Reserven werden wohl erneut neu bewertet
Royal Dutch und Shell wachsen endlich richtig zusammen

Der weltweit drittgrößte Ölkonzern Royal Dutch/ Shell will mit einer Zusammenlegung seiner beiden Holdinggesellschaften die Firmenstruktur vereinfachen. Damit soll nach dem Skandal um falsch bewertete Öl- und Gasreserven aber wohl auch neues Vertrauen geschaffen werden. Immerhin steht beim britisch-niederländischen Ölkonzern offenbar erneut eine Neubewertung der Reserven an.

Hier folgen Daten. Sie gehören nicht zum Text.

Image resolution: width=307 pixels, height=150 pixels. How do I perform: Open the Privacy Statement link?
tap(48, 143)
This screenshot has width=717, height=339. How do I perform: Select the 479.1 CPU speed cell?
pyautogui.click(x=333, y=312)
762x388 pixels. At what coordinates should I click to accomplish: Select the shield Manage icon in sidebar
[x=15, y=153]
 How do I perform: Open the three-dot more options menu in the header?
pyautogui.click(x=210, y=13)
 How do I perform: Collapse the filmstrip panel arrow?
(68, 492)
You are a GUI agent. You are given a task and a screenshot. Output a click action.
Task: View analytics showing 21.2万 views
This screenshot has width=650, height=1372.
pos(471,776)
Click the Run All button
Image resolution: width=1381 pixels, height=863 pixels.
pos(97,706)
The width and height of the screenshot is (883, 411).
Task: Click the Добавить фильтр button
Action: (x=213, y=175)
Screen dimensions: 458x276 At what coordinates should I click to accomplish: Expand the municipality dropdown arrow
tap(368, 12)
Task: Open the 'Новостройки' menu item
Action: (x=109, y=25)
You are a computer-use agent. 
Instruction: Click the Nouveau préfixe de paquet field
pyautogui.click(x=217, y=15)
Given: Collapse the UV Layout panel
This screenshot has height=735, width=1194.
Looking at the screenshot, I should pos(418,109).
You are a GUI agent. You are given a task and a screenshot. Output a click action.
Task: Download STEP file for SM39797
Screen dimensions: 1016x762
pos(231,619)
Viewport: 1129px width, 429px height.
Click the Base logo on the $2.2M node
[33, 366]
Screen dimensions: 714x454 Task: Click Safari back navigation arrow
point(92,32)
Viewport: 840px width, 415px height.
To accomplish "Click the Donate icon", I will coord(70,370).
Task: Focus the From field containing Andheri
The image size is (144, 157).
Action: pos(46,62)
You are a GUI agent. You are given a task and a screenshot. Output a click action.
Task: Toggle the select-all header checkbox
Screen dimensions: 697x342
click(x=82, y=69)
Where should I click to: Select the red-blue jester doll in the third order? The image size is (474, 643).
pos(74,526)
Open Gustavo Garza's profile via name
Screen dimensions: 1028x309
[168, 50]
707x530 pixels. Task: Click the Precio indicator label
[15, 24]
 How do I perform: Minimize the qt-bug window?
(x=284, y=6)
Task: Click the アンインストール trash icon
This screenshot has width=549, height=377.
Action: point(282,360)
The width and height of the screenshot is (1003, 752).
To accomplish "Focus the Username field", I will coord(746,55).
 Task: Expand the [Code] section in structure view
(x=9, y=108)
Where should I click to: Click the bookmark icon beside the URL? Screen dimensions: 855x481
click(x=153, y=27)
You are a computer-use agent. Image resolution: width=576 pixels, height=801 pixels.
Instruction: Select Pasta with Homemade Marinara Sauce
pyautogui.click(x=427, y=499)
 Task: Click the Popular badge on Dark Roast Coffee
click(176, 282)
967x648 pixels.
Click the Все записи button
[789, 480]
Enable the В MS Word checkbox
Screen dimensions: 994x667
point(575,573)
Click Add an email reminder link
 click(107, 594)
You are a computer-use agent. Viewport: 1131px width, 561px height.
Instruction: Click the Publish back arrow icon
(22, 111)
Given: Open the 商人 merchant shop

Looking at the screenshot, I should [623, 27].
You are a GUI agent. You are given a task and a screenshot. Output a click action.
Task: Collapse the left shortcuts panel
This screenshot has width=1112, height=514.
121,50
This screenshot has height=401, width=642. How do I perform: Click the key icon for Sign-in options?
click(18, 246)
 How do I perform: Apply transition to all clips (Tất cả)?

HB LONDON/AMSTERDAM. Royal Dutch/ Shell kündigte am Donnerstag an, weitere 900 Mill. Barrel an Öl- und Gasreserven zu überprüfen, was Befürchtungen bei Investoren auslöste, es könnte erneut eine Herabsetzung der Bewertung bevorstehen. Seinen so genannten Reingewinn zu laufenden Kosten erhöhte das Unternehmen im dritten Quartal dank des gestiegenen Ölpreises um rund 70 % auf 4,407 Mrd. Dollar. Befragte Analysten hatten im Schnitt mit 4,23 Mrd. Dollar gerechnet.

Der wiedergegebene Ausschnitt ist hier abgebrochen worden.